Nintendo released the Wii a year ago, and the unprecedented shortage remains. Granted, demand remains high for the console with the widest appeal, but does this continuing shortage seem a bit Cheep Cheep (Mario Fish)fishy to you?

If Wii availability had met initial demand early on, then it may not have remained at the top of sales charts for so long. This would hurt Nintendo's stock prices (or at least not help them so much), and the "We'd better get one while we can!" mentality would never have happened.

I don't fault Nintendo for this. Frankly, it's a brilliant marketing move. That said, will future console rollouts learn from this model and create shortages in order to increase demand? While this may be genius from a business perspective, it hurts to consumers who have to buy their Wiis on ebay for inflated prices if they don't happen to stumble on one like we did.

At what point does consumer interest outweigh stockholder interest? 

Nintendo says "Not so"

Nintendo has denied suggestions that the shortage is deliberate, so if it's not deliberate, someone in the manufacturing area should face consequences, although I can just imagine the conversation: "You created demand! You're fired!"If it's not deliberate, it sure works well for them.-- DaleTech Talk for Families Cohost

They're reducing demand

Nintendo has pulled an ad campaign, since there's no point generating more demand for something unavailable.-- DaleTech Talk for Families Cohost

More shipping

Nintendo is going out of their way to show that they're doing everything they can to get as many Wiis out as possible.

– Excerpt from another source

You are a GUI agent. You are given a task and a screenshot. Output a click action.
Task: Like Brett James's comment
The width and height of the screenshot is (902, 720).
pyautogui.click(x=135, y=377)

Wii Production Facility Employees at Nintendo's distribution center in North Bend, Wash., prepare thousands of boxes of Wii for shipment to retailers across the country. Nintendo has tripled its distribution workforce to meet consumer demand for the holidays. Nintendo's current production run is 1.8 million Wii systems a month, almost twice what was produced at launch last year. Nintendo set all-time U.S. sales records in November 2007 for both its Wii and Nintendo DS systems. Both systems remain the hottest gifts for the holidays because they have games and software that appeal to every member of the family. 

 

If they really are trying, this whole thing must be very frustrating for them, so while I still wonder, I can't possibly know the truth--very few do. 

--
Dale
Tech Talk for Families Cohost

Get one by the end of January

Nintendo has officially announced a Raincheck program and guarantees one for you by the end of January. I'm starting to believe them.